Challenge:
Rewrite the lines from the start of the rows through the line containing "will click(x=282, y=98)." as a JSON list of strings, one string per line, omitting blank lines.

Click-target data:

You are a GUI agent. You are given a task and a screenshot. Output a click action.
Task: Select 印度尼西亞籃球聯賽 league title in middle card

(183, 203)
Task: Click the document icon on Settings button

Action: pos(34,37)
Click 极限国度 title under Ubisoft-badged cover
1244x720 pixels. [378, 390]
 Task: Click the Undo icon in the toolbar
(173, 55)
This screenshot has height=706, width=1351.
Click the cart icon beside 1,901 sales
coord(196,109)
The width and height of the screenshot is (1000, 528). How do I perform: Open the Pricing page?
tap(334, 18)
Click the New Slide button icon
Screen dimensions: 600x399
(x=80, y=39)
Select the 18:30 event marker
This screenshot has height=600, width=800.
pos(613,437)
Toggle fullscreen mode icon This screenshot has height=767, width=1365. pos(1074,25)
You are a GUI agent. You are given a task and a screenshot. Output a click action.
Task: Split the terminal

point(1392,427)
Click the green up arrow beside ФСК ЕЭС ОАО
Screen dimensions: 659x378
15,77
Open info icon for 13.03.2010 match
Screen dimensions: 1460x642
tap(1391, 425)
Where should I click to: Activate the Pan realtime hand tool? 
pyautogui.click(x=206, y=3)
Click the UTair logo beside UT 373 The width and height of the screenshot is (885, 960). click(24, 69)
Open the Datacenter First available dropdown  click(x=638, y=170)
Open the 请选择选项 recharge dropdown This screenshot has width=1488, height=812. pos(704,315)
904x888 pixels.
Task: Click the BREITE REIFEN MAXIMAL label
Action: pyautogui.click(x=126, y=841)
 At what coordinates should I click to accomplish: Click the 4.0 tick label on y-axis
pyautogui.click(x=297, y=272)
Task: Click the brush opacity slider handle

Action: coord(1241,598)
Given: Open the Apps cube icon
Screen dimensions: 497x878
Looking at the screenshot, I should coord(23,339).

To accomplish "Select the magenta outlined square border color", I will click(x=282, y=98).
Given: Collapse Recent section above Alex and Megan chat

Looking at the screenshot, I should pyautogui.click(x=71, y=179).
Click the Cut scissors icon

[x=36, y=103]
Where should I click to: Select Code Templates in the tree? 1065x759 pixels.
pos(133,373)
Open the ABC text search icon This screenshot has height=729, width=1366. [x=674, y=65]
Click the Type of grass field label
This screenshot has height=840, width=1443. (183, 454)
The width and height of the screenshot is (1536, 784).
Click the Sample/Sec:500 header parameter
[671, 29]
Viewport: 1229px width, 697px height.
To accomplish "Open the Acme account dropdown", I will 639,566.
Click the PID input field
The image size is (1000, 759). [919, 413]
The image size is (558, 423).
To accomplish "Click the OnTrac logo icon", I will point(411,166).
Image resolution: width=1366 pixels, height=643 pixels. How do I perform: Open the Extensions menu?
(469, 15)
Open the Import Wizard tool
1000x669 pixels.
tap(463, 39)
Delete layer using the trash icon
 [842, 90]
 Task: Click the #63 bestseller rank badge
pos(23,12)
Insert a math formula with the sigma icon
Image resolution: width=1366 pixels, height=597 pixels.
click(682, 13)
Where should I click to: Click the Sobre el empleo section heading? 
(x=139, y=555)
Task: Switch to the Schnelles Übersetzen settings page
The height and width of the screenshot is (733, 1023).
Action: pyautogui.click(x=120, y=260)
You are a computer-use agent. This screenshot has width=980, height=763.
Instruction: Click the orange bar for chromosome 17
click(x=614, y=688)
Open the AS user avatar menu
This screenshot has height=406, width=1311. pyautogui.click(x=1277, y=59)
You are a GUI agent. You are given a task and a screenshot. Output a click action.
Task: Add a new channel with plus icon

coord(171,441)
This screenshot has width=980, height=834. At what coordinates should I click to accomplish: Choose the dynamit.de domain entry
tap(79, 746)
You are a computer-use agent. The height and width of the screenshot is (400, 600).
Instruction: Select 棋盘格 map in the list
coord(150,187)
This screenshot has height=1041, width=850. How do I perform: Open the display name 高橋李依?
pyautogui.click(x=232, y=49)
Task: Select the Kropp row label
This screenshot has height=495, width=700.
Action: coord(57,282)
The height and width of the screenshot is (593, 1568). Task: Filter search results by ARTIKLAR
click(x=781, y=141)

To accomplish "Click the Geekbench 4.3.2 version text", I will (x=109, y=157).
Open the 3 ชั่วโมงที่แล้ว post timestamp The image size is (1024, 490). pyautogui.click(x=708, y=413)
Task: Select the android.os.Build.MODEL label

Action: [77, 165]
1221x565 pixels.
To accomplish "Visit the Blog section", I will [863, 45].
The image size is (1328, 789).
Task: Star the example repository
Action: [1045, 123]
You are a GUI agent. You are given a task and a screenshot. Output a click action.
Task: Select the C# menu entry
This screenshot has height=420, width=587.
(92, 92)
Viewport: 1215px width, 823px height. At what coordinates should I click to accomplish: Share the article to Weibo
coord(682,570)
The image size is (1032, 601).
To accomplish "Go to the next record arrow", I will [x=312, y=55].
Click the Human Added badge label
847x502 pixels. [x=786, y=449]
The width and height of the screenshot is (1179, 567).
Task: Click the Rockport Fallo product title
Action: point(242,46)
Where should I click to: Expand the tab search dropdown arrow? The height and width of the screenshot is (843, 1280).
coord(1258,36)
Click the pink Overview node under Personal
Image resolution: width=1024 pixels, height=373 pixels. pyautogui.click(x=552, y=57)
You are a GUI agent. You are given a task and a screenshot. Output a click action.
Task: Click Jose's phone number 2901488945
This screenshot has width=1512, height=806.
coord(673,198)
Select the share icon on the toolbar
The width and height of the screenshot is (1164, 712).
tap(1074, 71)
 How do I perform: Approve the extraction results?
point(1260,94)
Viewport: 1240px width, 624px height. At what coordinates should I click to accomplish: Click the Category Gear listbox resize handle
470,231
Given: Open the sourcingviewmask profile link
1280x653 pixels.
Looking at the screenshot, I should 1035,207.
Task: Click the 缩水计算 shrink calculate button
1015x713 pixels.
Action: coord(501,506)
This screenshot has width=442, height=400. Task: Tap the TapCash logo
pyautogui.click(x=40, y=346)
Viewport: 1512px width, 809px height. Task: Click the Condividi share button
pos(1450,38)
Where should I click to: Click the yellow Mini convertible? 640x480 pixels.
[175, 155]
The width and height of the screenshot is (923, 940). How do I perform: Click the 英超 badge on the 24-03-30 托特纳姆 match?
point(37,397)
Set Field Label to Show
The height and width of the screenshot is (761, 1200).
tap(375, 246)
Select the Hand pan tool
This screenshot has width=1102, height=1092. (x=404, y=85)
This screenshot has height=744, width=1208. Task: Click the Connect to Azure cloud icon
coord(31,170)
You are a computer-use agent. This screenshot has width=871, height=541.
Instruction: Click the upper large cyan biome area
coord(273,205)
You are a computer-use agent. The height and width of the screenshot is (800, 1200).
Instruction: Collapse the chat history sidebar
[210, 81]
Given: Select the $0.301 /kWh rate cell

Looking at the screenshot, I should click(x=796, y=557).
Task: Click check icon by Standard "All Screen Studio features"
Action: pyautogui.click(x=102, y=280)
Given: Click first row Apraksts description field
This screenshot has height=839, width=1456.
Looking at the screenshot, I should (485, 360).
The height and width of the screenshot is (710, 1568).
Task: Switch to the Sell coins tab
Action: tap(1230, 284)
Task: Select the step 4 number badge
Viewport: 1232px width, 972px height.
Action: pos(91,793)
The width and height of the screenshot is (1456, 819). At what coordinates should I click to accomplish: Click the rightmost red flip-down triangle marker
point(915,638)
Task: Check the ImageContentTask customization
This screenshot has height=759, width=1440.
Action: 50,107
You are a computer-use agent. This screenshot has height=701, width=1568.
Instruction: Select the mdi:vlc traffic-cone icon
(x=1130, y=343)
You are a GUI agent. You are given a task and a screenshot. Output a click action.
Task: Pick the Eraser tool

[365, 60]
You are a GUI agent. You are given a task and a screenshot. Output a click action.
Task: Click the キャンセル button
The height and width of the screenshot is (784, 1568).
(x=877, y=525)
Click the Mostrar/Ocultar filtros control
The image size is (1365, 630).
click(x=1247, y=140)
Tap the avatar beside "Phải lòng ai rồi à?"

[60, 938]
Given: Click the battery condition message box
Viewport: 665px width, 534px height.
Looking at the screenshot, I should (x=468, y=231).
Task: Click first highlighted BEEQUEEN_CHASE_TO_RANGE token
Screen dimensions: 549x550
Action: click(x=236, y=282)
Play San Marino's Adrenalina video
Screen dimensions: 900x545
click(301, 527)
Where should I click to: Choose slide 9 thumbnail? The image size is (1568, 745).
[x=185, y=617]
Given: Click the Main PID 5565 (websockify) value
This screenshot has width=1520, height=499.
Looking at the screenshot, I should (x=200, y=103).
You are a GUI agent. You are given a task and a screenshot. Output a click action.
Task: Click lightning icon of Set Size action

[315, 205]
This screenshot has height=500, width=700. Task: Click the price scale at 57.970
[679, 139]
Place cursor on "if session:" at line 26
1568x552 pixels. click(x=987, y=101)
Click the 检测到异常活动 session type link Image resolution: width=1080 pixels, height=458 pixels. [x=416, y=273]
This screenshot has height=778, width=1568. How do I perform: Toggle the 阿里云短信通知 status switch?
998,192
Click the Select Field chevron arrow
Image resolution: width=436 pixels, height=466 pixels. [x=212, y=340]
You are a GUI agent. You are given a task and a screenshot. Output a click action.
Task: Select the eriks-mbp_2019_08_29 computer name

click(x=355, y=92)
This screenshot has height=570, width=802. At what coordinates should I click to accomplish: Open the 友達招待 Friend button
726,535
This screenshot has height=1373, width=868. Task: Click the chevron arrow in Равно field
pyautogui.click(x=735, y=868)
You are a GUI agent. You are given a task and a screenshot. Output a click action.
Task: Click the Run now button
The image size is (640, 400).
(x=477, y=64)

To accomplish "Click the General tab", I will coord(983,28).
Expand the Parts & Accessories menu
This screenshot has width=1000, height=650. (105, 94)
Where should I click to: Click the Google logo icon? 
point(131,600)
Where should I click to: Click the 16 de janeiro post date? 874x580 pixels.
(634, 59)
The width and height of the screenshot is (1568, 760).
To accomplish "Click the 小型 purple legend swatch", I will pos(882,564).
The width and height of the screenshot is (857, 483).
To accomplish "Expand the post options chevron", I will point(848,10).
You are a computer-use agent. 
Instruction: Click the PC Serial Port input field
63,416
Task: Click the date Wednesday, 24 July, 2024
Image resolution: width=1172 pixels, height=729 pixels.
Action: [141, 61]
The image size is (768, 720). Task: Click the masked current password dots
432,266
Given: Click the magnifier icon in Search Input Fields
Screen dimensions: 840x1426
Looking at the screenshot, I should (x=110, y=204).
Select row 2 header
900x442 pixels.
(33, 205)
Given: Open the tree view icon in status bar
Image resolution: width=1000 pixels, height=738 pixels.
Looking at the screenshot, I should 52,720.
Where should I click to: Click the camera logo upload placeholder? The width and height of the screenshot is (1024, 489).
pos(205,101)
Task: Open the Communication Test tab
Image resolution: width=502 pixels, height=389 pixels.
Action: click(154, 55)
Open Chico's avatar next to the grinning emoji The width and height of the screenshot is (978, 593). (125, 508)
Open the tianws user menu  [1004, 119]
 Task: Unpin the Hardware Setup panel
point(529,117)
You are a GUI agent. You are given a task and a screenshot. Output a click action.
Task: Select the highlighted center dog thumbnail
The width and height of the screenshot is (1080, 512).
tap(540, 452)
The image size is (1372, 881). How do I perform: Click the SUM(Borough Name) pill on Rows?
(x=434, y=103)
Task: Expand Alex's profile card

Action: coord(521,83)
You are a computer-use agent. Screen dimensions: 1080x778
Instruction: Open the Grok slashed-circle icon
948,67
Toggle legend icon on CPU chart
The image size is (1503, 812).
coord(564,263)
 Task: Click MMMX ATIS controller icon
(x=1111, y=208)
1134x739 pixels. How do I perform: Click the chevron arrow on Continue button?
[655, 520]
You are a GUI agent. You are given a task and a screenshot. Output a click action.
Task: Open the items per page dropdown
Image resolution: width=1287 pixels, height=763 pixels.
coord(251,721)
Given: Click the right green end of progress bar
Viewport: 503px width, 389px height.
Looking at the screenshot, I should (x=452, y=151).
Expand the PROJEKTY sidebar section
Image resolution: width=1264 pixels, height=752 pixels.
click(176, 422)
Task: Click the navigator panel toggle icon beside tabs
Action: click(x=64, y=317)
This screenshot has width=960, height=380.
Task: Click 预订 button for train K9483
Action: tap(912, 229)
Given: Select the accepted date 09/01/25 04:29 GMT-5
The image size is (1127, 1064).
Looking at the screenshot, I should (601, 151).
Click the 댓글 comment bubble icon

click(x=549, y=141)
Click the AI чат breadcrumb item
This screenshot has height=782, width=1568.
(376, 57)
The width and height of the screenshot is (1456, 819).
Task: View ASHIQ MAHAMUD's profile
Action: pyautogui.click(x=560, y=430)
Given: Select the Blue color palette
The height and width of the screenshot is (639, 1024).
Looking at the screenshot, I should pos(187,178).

Solution to this exercise:
[
  "You are a GUI agent. You are given a task and a screenshot. Output a click action.",
  "Task: Select 印度尼西亞籃球聯賽 league title in middle card",
  "(183, 203)",
  "Task: Click the document icon on Settings button",
  "Action: pos(34,37)",
  "Click 极限国度 title under Ubisoft-badged cover",
  "1244x720 pixels. [378, 390]",
  " Task: Click the Undo icon in the toolbar",
  "(173, 55)",
  "This screenshot has height=706, width=1351.",
  "Click the cart icon beside 1,901 sales",
  "coord(196,109)",
  "The width and height of the screenshot is (1000, 528). How do I perform: Open the Pricing page?",
  "tap(334, 18)",
  "Click the New Slide button icon",
  "Screen dimensions: 600x399",
  "(x=80, y=39)",
  "Select the 18:30 event marker",
  "This screenshot has height=600, width=800.",
  "pos(613,437)",
  "Toggle fullscreen mode icon This screenshot has height=767, width=1365. pos(1074,25)",
  "You are a GUI agent. You are given a task and a screenshot. Output a click action.",
  "Task: Split the terminal",
  "point(1392,427)",
  "Click the green up arrow beside ФСК ЕЭС ОАО",
  "Screen dimensions: 659x378",
  "15,77",
  "Open info icon for 13.03.2010 match",
  "Screen dimensions: 1460x642",
  "tap(1391, 425)",
  "Where should I click to: Activate the Pan realtime hand tool? ",
  "pyautogui.click(x=206, y=3)",
  "Click the UTair logo beside UT 373 The width and height of the screenshot is (885, 960). click(24, 69)",
  "Open the Datacenter First available dropdown  click(x=638, y=170)",
  "Open the 请选择选项 recharge dropdown This screenshot has width=1488, height=812. pos(704,315)",
  "904x888 pixels.",
  "Task: Click the BREITE REIFEN MAXIMAL label",
  "Action: pyautogui.click(x=126, y=841)",
  " At what coordinates should I click to accomplish: Click the 4.0 tick label on y-axis",
  "pyautogui.click(x=297, y=272)",
  "Task: Click the brush opacity slider handle",
  "Action: coord(1241,598)",
  "Given: Open the Apps cube icon",
  "Screen dimensions: 497x878",
  "Looking at the screenshot, I should coord(23,339).",
  "To accomplish \"Select the magenta outlined square border color\", I will click(x=282, y=98)."
]